◆ **INSTRUÇÕES DO EXERCÍCIO**
Edite as linhas entre a que contém "Task: Click 兑换" e a que contém "Click the new note", inclusive, e reproduza-as substituindo "Select" por "Highlight", sem alterar mais nada.

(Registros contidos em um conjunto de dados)
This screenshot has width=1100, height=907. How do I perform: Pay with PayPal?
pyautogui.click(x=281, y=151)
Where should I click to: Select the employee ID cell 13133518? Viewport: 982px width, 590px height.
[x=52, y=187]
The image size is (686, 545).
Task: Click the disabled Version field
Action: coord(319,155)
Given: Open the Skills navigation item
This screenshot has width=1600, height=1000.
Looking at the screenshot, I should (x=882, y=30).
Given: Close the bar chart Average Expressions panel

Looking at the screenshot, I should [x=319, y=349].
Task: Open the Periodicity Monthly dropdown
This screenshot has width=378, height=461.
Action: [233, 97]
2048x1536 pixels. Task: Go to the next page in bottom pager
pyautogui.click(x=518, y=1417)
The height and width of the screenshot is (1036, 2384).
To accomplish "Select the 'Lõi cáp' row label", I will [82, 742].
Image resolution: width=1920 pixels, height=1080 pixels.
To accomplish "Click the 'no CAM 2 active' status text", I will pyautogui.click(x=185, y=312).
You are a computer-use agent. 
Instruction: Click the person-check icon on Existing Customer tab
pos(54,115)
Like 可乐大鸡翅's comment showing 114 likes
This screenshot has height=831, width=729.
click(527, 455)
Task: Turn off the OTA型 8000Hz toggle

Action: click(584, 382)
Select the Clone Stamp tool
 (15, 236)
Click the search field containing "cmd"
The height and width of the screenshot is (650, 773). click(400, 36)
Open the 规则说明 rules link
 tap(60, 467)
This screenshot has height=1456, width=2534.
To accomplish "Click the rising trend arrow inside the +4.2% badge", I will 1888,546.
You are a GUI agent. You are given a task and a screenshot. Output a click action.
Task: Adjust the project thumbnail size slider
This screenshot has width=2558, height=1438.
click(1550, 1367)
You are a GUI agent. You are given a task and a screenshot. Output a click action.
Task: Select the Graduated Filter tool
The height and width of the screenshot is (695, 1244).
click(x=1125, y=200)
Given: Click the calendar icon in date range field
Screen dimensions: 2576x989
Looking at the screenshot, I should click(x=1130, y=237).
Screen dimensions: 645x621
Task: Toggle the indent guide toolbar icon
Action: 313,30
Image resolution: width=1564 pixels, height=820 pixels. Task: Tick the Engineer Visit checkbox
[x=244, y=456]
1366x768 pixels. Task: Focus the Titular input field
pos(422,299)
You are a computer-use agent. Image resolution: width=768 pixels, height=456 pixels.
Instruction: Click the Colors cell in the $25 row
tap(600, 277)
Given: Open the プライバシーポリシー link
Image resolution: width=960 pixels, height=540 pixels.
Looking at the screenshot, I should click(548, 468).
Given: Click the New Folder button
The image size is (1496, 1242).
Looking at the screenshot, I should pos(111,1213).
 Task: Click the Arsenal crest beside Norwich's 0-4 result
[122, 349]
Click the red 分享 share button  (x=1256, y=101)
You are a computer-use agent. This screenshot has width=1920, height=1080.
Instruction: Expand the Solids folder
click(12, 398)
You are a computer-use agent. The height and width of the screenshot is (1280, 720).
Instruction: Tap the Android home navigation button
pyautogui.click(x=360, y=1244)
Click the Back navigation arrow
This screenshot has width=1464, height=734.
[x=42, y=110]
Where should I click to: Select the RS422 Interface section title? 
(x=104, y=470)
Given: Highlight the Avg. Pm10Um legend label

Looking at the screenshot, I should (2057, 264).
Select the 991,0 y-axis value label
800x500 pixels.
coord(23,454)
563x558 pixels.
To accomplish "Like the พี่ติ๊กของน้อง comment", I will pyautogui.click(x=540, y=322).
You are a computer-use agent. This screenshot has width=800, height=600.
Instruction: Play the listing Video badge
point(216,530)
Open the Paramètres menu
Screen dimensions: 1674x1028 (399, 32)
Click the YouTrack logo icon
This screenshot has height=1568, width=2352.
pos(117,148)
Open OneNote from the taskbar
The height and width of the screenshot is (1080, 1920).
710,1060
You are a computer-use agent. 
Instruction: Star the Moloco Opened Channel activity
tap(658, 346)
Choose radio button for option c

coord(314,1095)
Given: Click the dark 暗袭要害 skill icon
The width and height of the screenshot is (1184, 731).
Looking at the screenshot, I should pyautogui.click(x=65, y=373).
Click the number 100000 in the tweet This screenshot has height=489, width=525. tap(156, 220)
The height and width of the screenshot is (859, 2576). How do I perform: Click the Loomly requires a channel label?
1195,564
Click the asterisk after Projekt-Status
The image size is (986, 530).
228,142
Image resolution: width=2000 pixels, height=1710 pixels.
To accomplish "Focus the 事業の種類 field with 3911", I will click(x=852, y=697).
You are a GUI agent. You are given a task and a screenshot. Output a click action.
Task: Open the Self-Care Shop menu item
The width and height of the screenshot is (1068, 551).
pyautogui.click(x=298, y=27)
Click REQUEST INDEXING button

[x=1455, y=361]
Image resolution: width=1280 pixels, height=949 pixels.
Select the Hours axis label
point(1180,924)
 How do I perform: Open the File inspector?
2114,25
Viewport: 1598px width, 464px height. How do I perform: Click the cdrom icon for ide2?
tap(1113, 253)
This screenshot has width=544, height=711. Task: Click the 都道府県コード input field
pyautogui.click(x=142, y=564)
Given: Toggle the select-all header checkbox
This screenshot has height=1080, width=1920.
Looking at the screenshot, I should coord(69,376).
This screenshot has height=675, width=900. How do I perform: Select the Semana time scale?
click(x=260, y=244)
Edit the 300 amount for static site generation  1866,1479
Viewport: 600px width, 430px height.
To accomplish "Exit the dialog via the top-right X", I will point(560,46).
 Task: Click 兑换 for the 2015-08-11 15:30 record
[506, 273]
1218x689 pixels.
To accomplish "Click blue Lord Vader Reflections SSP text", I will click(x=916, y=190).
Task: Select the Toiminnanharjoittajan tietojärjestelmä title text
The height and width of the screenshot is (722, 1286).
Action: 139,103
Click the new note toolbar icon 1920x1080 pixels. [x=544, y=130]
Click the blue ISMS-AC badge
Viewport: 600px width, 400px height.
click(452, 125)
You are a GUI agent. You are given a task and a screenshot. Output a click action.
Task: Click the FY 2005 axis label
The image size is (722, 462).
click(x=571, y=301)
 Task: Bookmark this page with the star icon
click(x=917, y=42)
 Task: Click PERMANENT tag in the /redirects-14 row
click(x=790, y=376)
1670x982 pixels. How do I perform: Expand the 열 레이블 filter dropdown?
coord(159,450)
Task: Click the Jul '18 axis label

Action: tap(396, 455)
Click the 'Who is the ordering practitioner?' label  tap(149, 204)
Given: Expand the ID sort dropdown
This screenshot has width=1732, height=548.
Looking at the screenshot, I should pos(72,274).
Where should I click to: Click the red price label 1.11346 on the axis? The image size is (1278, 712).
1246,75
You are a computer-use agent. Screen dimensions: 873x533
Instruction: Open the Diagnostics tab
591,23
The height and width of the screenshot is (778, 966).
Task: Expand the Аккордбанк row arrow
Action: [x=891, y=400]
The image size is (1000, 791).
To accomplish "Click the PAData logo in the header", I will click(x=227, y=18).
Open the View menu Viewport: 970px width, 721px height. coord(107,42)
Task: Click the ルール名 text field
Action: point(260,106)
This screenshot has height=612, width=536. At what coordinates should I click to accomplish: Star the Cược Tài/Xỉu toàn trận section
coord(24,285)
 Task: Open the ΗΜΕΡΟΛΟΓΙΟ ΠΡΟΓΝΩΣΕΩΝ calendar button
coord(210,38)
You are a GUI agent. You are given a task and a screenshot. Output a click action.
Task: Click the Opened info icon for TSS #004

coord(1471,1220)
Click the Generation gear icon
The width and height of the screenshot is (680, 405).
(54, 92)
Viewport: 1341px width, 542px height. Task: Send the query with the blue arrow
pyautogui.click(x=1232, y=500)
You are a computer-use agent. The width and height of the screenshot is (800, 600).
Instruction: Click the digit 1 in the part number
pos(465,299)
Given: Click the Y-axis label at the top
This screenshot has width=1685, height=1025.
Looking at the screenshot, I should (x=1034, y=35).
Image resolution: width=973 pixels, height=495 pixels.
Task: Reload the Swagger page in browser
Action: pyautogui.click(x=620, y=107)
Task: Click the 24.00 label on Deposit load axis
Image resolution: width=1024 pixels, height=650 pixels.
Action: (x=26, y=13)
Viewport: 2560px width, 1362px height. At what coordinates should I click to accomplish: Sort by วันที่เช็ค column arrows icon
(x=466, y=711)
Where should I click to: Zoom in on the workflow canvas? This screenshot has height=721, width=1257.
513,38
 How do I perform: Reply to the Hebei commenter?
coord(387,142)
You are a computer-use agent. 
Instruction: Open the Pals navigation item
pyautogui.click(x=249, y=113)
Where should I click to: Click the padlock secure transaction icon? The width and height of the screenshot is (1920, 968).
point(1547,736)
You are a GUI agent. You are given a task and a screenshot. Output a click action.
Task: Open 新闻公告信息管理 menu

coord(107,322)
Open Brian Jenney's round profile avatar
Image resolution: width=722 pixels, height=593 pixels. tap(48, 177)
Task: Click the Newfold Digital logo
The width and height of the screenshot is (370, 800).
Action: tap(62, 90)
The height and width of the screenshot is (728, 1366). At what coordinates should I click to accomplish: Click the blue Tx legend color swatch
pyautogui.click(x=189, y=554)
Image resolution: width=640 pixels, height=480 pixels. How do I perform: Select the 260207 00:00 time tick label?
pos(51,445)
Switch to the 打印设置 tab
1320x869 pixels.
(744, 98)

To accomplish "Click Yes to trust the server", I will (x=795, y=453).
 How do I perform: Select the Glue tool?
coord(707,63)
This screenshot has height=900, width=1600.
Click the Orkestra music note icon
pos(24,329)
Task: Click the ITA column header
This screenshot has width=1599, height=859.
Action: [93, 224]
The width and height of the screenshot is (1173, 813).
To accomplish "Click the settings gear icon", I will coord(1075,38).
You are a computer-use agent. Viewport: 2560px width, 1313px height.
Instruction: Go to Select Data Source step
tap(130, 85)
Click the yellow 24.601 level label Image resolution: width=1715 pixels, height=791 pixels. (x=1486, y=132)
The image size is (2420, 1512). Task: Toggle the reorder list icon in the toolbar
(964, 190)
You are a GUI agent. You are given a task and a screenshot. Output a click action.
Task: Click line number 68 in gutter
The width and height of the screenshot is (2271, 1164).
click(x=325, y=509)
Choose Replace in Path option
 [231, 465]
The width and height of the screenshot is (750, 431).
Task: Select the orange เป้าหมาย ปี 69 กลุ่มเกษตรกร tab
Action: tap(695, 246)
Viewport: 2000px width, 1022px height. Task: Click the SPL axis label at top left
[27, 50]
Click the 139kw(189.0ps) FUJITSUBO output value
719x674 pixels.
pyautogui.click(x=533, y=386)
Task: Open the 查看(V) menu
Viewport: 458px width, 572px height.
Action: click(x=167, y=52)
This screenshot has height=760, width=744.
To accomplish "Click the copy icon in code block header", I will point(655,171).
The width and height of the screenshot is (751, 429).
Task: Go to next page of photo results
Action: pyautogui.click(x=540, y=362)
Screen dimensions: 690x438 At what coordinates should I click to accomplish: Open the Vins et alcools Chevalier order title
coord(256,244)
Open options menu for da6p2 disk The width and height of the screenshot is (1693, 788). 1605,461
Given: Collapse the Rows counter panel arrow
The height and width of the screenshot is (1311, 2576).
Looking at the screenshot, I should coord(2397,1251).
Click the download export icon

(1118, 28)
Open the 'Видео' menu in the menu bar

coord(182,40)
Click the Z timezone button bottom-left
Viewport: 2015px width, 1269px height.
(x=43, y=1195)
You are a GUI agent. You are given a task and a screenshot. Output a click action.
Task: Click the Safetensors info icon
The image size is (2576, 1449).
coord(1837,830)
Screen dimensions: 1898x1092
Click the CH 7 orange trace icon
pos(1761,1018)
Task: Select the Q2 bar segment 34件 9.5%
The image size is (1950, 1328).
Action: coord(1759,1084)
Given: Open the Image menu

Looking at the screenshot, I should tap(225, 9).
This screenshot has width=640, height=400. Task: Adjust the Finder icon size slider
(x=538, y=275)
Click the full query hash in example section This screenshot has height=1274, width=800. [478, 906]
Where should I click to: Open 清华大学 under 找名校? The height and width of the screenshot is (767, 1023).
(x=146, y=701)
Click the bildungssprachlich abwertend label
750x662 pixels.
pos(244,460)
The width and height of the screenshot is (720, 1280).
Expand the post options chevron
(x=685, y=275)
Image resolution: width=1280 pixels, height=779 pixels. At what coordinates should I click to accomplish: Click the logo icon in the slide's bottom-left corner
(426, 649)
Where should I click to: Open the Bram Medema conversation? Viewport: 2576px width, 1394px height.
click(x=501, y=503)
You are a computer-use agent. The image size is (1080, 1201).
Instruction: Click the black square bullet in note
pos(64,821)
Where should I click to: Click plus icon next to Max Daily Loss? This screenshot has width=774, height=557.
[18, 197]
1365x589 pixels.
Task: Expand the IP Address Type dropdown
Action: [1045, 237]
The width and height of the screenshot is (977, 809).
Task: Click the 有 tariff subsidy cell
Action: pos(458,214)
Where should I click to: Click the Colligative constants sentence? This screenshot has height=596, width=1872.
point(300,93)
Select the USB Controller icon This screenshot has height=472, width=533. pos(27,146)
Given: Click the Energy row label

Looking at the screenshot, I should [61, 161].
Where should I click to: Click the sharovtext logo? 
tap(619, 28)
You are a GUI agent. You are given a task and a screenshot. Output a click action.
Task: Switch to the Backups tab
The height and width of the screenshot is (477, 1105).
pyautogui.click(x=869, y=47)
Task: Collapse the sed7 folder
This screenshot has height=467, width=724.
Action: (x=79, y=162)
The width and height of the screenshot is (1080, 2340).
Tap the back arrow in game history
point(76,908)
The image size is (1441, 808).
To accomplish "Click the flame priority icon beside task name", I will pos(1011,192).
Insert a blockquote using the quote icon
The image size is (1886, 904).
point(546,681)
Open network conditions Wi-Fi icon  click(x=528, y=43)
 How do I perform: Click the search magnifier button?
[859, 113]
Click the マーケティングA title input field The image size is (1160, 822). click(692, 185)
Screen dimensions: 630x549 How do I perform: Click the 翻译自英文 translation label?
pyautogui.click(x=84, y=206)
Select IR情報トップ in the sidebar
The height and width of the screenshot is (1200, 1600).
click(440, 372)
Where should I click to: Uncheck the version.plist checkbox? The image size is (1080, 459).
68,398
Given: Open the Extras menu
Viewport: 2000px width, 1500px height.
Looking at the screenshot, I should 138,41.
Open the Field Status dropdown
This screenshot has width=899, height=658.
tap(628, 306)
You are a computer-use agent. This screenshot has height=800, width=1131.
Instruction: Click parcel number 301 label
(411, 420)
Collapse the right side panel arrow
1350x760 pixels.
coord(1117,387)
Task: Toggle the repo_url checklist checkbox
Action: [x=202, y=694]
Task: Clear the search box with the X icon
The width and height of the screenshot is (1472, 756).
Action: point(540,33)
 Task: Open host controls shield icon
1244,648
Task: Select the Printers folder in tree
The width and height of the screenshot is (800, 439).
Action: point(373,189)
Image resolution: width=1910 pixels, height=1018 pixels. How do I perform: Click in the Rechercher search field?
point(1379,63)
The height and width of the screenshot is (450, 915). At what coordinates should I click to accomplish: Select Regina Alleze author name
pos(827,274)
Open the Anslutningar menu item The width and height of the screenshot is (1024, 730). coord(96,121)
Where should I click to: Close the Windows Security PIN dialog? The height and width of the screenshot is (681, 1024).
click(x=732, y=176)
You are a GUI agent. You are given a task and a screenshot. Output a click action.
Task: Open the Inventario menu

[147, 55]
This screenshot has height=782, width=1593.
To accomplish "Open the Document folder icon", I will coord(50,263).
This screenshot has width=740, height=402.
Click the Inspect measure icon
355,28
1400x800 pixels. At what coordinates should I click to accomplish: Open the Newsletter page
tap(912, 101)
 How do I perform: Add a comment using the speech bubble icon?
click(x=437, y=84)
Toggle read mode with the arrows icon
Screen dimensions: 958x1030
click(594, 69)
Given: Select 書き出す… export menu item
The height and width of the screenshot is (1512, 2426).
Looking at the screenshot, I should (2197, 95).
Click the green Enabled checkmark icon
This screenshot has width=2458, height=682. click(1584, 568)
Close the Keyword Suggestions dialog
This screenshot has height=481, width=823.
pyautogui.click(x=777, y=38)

◆ **RESPOSTA RESOLVIDA**
 Task: Click 兑换 for the 2015-08-11 15:30 record
[506, 273]
1218x689 pixels.
To accomplish "Click blue Lord Vader Reflections SSP text", I will click(x=916, y=190).
Task: Highlight the Toiminnanharjoittajan tietojärjestelmä title text
The height and width of the screenshot is (722, 1286).
Action: 139,103
Click the new note toolbar icon 1920x1080 pixels. [x=544, y=130]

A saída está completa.